When the Liquor Act was debated, section 129 was inserted by the Assembly to protect the confidentiality of certain information contained in a risk assessment management plan. The government’s decision to remove the offence provision altogether during the debate on the substantive bill by not requiring a licensee or commercial permit holder to make the RAMP available for public inspection at all resolves the issue of confidentiality and removes the need for sections 128 and 129.

New section 136(2)(a), which was inadvertently omitted from the act, has been inserted to make it an offence when a licensee knows about and allows another person to conduct a prohibited promotional activity at the premises.

Clarification of the powers of entry in section 154 is necessary to remove any doubt about the extent of the power of police and inspectors to enter licensed premises at any time when there are reasonable grounds for suspecting that liquor is being sold on the premises. The power has always been there and new section 154(1)(b)(a) removes any doubt about its operation. It also provides clarity for authorised officers in relation to the extent of their powers of entry under the new act.

Sections 183 and 184 are amended to include critical pieces of legislation which, if not complied with, would subject licensees and permit holders to occupational disciplinary processes under the ACT Civil and Administrative Tribunal Act.

There is a range of other amendments and issues arising but I will not address them all now at the in-principle stage; I will leave that to the detail stage.

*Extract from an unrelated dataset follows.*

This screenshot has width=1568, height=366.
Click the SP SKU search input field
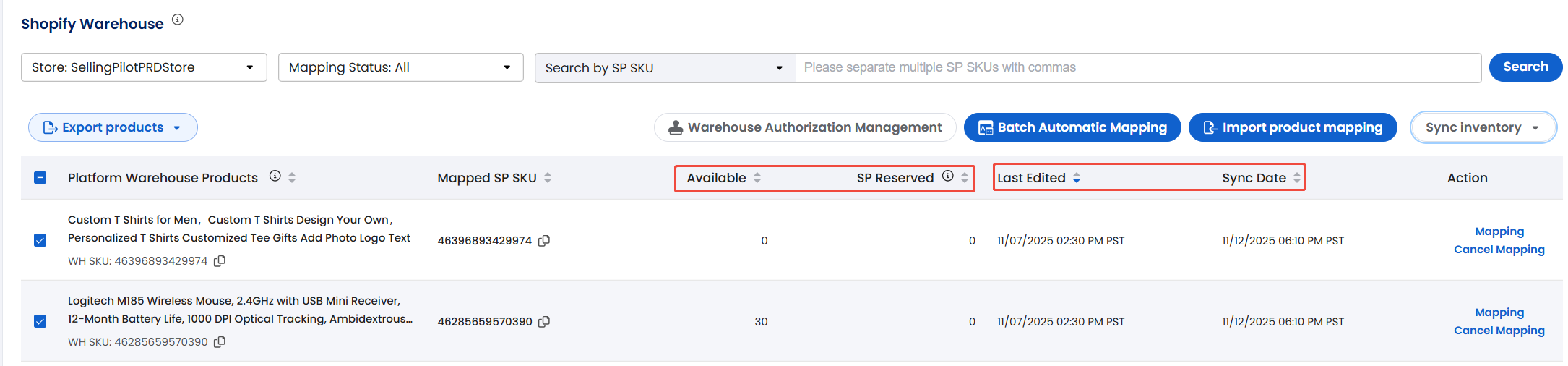click(x=1138, y=68)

I simply make the point that this is a complex piece of legislation. The government and my department are working very hard to get the new framework up and operating in the time frame that the Assembly has requested. I believe that every practical step is being taken to achieve that.

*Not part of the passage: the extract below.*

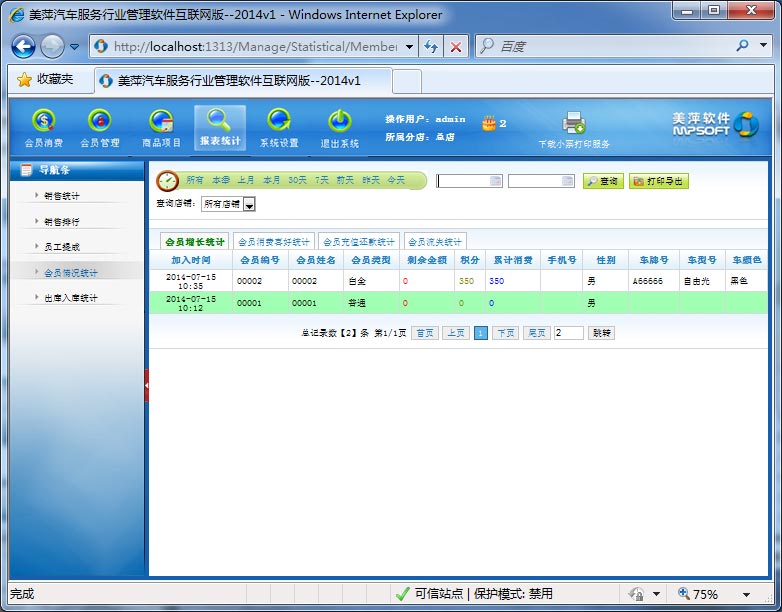
Task: Click the 本月 quick date filter link
Action: (x=271, y=181)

There is naturally going to be some concern amongst licensees as they get to grips with the new legislative provisions. Those of us in here have been familiar with them for quite some time but obviously for licensees it is a much shorter period of time. I understand that and that is why ORS is working diligently with my department and with licensees to make it clear what their obligations are—what steps and processes they need to go through—so that we can have a smooth transition to the new legislation in time for 1 December. I thank members for their support of the bill.

MRS DUNNE (Ginninderra): Madam Assistant Speaker, under standing order 47, I seek to explain a matter in relation to the comments that were made by the minister.

MADAM ASSISTANT SPEAKER (Ms Le Couteur): Mrs Dunne, you have the floor.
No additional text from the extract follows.